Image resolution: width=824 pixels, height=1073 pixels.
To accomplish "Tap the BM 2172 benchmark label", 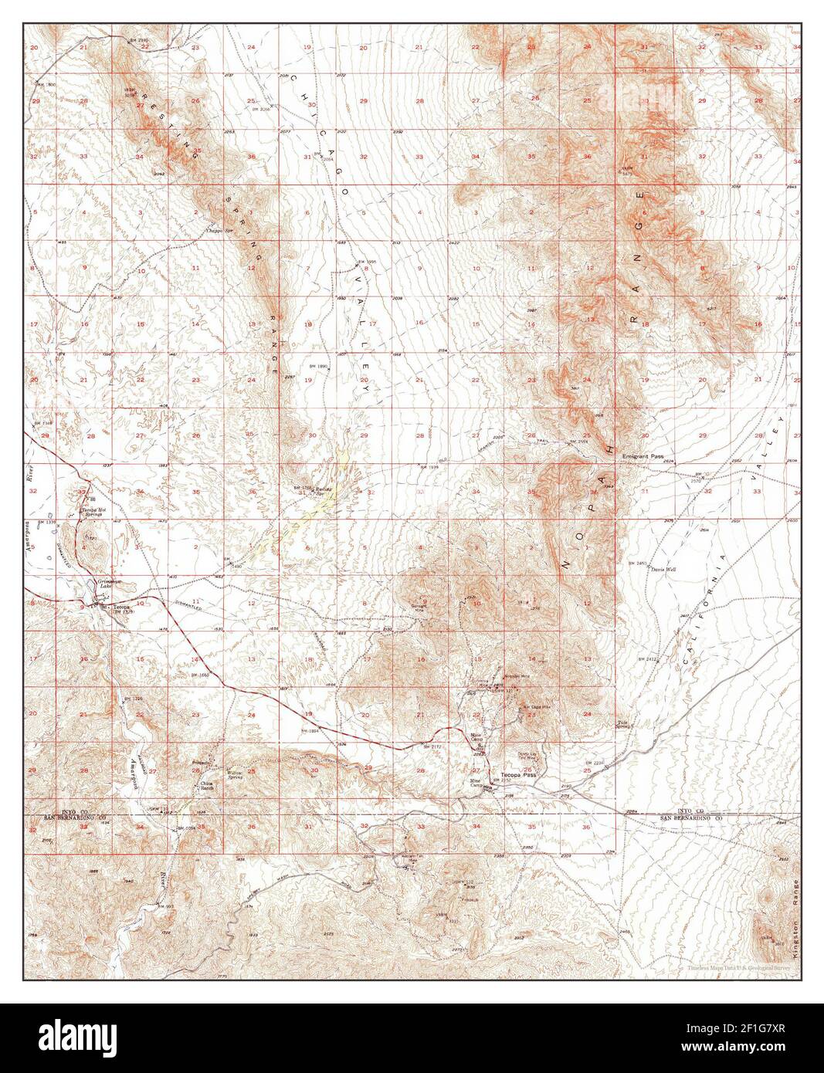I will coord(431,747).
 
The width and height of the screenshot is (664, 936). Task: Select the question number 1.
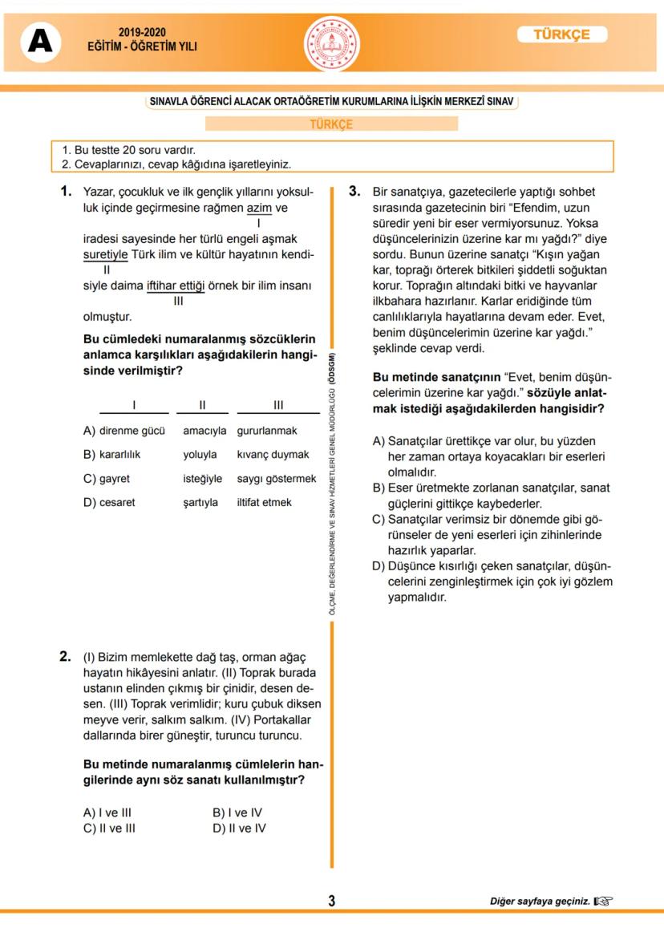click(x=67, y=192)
==
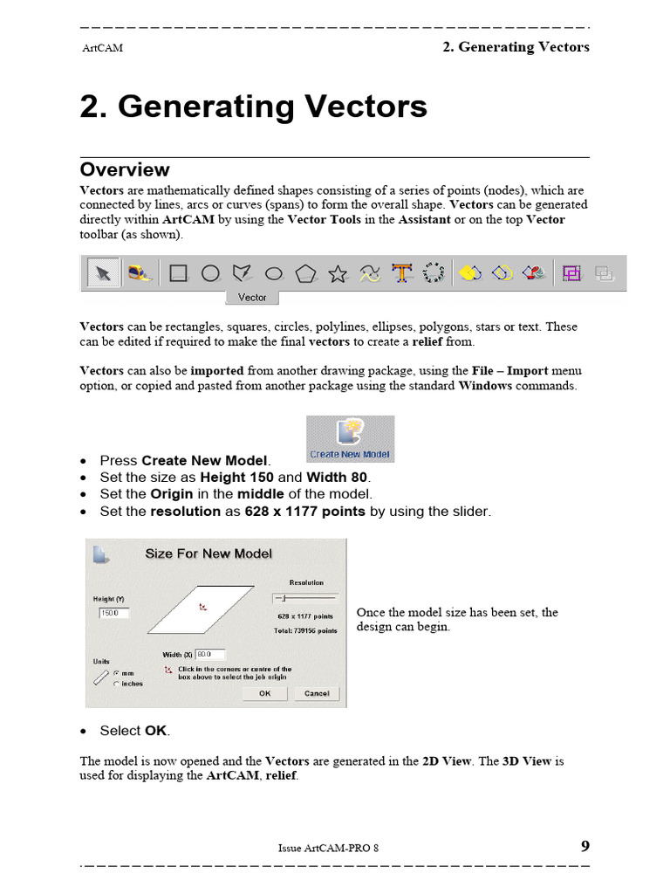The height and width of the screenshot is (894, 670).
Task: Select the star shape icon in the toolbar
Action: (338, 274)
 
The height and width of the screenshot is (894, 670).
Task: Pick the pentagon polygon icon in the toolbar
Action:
* * *
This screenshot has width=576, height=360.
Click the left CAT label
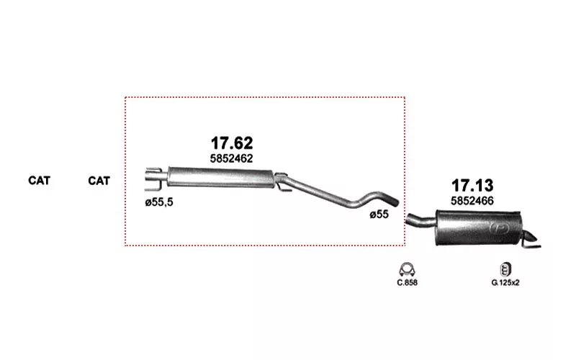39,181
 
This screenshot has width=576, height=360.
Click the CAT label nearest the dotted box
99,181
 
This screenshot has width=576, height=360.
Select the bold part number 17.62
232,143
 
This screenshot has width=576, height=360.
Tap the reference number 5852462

* Exercise objective *
Find each line in the records that contains the word "number" and copy those lines.

* Exercise solution *
The width and height of the screenshot is (664, 936). Task: Select the question number 1.
Select the bold part number 17.62
Tap the reference number 5852462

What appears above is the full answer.